In the latter part of the eighteenth century began the away-from-the-farm movement. The discovery of steam power and its application to every department of industry began to draw men, women and children from their homes to earn a livelihood in the new industrial order. It became necessary for them to congregate in factories; they could no longer spread themselves out over the countryside. Out of the factory system came the city, came hundreds of cities along the coasts and rivers and even on the open prairies. New methods of transportation accelerated the process. The movement has never stopped; not even yet, when more than a third of the country’s inhabitants are living in cities of twenty-five thousand inhabitants and more. Out of the growth of cities came congestion of population; out of congestion, problems of very existence without number.
The colonial heritage of local government was wholly unadapted to any such emergency. In simple pioneer communities it was easy to provide government that met the unexacting standards of the times. Efficient government was not a live issue. Government, good or bad, was little needed and there was little of it. And if that little was ill-conceived, what matter?
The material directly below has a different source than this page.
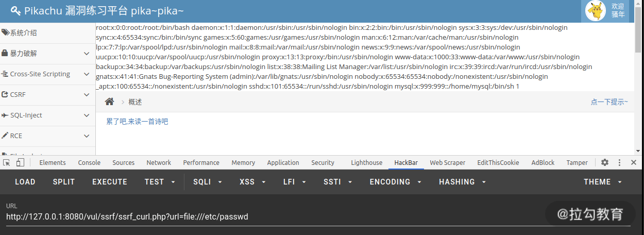The image size is (644, 235).
Task: Close the DevTools panel
Action: point(634,162)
But the time came when local government began to feel the strain of new responsibilities. Cities failed miserably—“conspicuously.” Counties failed even more miserably but without observation. It was not so much that local government was called upon to perform more services, but that it was to adapt itself to new conditions of service, to execute old forms of service in a more intensive fashion. For instance, in a general way, the state had charged the county with the protection of life. Under rural conditions the obligation seems to have been performed tolerably well, because violations of the law are rarer where population is thin. A sheriff, with the help of a few constables and the power to summon citizens to his aid in times of special emergency, was all the police that was needed in most communities. With the growth of the city the police problem was intensified even out of proportion to the numbers of the people. Keeping the peace came to mean no longer the mere matter of quelling disturbances. The city with its teeming population not only bred violence and disorder, but it afforded opportunities for immunity through concealment. A new police problem quite foreign to the capacities of the ancient office of sheriff grew up. The city had to meet the professional, scientific criminal with specialized instrumentalities and organization. Crowds on the congested city streets had to be taken care of and numerous other incidentals of the congested city had to be foreseen.
The city likewise developed an entirely new problem of public charity, which quite outgrew the capacities of that amateur sociologist, the county poormaster.
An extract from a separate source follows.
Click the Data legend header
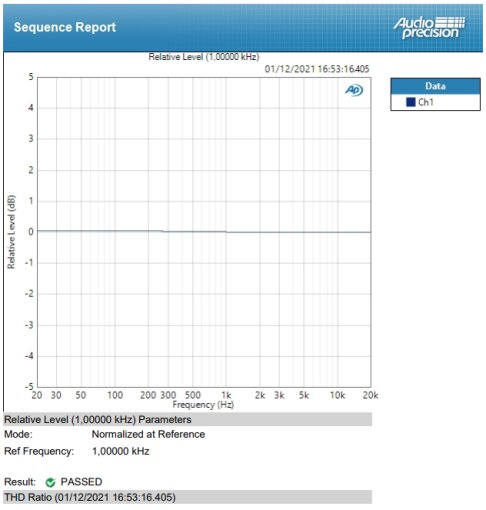 coord(435,86)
The coroner, too, sadly missed the mark in numerous cases. In the new industrial order in the cities, not only was criminal violence multiplied but industrial fatalities added heavily to the terrors of city life for the working class. The civil liabilities which were imposed upon employers and upon insurance companies made it more than ever important that every sudden or suspicious death be investigated with the utmost scientific thoroughness. Such service it was of course impossible for the untrained elective political coroner to render, and the world will never know the costly mistakes that are chargeable to his inexpertness.
In the fullness of time court organization also revealed the necessity for differentiation between various classes of cases which were presented for settlement. Again, the protection of life against communicable diseases and of property against fire were two functions that the rural local government had completely overlooked or neglected, and when urban conditions arose in the midst of the county there was nothing in the original local government machinery that could be made to respond to these needs. The county was apparently stereotyped to minister to local conditions as they were conceived in the seventeenth and eighteenth centuries. Its organization was merely adapted to perform the simple cut-and-dried services that had been laid down for it in centuries gone by. Its expansion into new and bigger fields of service seems never to have been seriously considered.
But the pungent fact is that counties, when they have ceased to serve the needs of urban life, have been so slow to retire from the field.
What state has stripped the sheriff of his power to interfere in a riot or a strike to the infinite annoyance of the thousand per cent. more competent police force of the city? How very few states have shown the coroner the door and replaced him with a scientifically trained medical examiner! Not less ridiculous the board of county supervisors in great cities like Chicago, Cleveland and Milwaukee, solemnly ruling over a territory almost identical in its extent with the bailiwick of the city authorities. Why should not a single body do all the local regulating?
And so, the urban county problem is first of all a question of ill-adapted instruments of government perpetuated long past their period of utility.
In the second place it is a matter of duplication and conflict of organization and effort as between the city and the county. When the charter in Los Angeles County was revised in 1912 it was found that in the urban communities three separate groups of officers were charged with keeping the peace: the sheriff and his deputies, the constables of the several townships and the police of the city. Their duties were substantially the same, they covered the same ground. The public scattered its civic attention accordingly. It was this same state of California which within the last twenty years has authorized its cities to have separate tax assessors—two sets of officials to go out and get precisely the same information. Ever since that time the taxable property in the city has been rated differently by the two sets of officers. And the reason? Apparently a double one: to enable the individual counties to beat down their proportion of the state tax and at the same time to allow the cities to raise their valuations and keep down the tax rate. The political value of a double set of officers is of course not to be overlooked.